I feel like my life is a prison.

I can't figure out which of my decisions are my own and which are me picking out of a few options my husband gave me. Don't get me wrong he is a good man and he is just trying to do what he thinks is best for us. He never tells me what to do but I do what I know he will want?

But my life has become smaller and smaller over the years we have been together. I was bubbly and funny and had a good circle of friends when we met. He wanted to go travelling so I didn't go to Uni to do so and don't get me wrong I did love travelling.

We got back and he set up a business and I went to work. Over the years, he asked me for more and more help in his business that I felt I couldn't say no to. I now work for him full time, from home.

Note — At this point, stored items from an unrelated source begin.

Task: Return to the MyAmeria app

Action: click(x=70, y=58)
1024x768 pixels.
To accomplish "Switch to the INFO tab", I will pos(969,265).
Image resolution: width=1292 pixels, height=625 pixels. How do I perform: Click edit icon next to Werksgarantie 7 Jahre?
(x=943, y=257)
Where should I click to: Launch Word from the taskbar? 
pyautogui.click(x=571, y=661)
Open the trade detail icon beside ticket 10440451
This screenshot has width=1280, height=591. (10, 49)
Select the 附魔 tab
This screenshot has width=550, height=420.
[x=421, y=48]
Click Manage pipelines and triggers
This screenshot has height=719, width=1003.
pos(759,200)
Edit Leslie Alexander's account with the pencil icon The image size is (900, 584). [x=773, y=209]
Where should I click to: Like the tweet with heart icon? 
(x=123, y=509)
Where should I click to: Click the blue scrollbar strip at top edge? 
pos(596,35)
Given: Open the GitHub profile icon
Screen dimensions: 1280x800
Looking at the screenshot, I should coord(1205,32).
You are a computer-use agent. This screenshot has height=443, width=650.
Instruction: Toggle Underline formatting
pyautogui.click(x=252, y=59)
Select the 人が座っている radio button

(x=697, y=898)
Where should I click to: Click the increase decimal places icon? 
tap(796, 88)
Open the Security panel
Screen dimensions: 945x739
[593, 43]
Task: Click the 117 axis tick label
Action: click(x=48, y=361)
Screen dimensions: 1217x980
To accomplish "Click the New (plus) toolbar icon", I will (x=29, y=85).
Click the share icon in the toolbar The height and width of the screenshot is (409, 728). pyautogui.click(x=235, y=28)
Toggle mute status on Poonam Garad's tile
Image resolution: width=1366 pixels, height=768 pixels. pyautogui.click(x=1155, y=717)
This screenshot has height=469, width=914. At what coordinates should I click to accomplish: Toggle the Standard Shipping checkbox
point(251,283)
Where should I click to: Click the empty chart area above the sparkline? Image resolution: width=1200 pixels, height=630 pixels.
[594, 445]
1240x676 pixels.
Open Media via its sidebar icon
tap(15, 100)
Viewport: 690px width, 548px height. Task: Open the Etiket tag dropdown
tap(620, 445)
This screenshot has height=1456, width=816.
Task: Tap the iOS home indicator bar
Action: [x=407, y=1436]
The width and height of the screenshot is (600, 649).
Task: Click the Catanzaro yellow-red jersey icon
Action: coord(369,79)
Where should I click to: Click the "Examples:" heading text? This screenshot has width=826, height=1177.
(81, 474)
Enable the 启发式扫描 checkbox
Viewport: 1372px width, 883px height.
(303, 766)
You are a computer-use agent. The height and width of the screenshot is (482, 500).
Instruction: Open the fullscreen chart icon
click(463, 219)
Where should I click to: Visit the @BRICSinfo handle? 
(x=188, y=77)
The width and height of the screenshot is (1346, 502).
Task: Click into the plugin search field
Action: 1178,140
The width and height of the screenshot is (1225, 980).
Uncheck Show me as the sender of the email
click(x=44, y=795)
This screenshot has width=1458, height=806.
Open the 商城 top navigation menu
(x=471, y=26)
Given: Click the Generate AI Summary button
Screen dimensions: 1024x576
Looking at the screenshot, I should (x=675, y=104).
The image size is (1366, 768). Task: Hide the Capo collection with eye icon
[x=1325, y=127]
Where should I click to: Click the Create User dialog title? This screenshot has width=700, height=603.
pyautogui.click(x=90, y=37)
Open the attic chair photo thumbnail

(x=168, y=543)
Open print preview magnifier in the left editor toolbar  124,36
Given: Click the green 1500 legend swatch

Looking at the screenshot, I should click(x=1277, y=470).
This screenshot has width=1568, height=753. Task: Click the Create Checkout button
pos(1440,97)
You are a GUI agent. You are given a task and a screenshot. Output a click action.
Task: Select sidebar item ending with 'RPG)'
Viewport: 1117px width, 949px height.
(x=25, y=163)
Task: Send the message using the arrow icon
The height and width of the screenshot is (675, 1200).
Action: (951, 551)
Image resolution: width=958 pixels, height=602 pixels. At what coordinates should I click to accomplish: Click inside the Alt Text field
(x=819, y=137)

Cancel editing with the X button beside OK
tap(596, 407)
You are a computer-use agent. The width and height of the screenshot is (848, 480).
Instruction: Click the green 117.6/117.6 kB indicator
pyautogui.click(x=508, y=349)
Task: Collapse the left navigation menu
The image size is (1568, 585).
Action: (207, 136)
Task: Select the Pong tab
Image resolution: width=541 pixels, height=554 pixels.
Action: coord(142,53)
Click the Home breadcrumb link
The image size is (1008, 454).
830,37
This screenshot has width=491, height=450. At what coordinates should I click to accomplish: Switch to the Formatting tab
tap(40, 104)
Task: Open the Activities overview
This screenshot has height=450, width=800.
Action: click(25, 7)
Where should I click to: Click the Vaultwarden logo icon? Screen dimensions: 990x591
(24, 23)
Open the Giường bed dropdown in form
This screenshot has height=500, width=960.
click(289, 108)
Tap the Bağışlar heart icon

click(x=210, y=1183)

I don't have any friends left, he has fallen out with all his family. I still see my Mum a couple of times a month (in normal times), but I don't see much of my sisters as he doesn't like their partners. He won’t go to things like if my mum had a barbeque or Sunday lunch at hers and my sisters are going, they do things like that often but we don’t go. I've noticed he seems to have stepped up how much he doesn't like them recently.

I've gained so much weight because I feel like all I can do is eat, that's the only fun thing I have left in my life. My weight has stopped us from having children. We're 36 and have been together 20 years. I feel like I didn't see being controlled coming, I was just a child and desperate to get away from my Mum who was also really controlling (she has got a lot better with time). It's only really the past few years since I have learned more about feminism that I have realised I never really felt I had any options, I always thought the most important thing was to have a husband and I have just sleep walked through my life.

Our life looks so perfect from the outside but inside I am miserable. I overheard him on the phone the other day telling my Mum how I had chosen our car. I don't like our car, it's so low and I struggle to get out of it but it was the best of the (bad) options he gave to me and totally opposite to what I would choose if I had free reign. But it's a Mercedes and I feel like I should be grateful about it? I would have picked an ecosport or a juke.

He is a workaholic and works outside of the home but has to do paperwork at home. He does this on an evening and on a weekend. I have to sit with him at the dining room table while he does this, even if that means staying up til midnight, getting up at 5am, or last Sunday he was doing it from about 10am-8pm. I do 100% of the mental load and housework and care of the dogs - he makes me a cup of tea once or twice a week. He often rings me 20 times a day when he is working - sometimes a genuine question about work but mostly to rant or talk while he is between jobs or driving. He likes me to be at home when he is.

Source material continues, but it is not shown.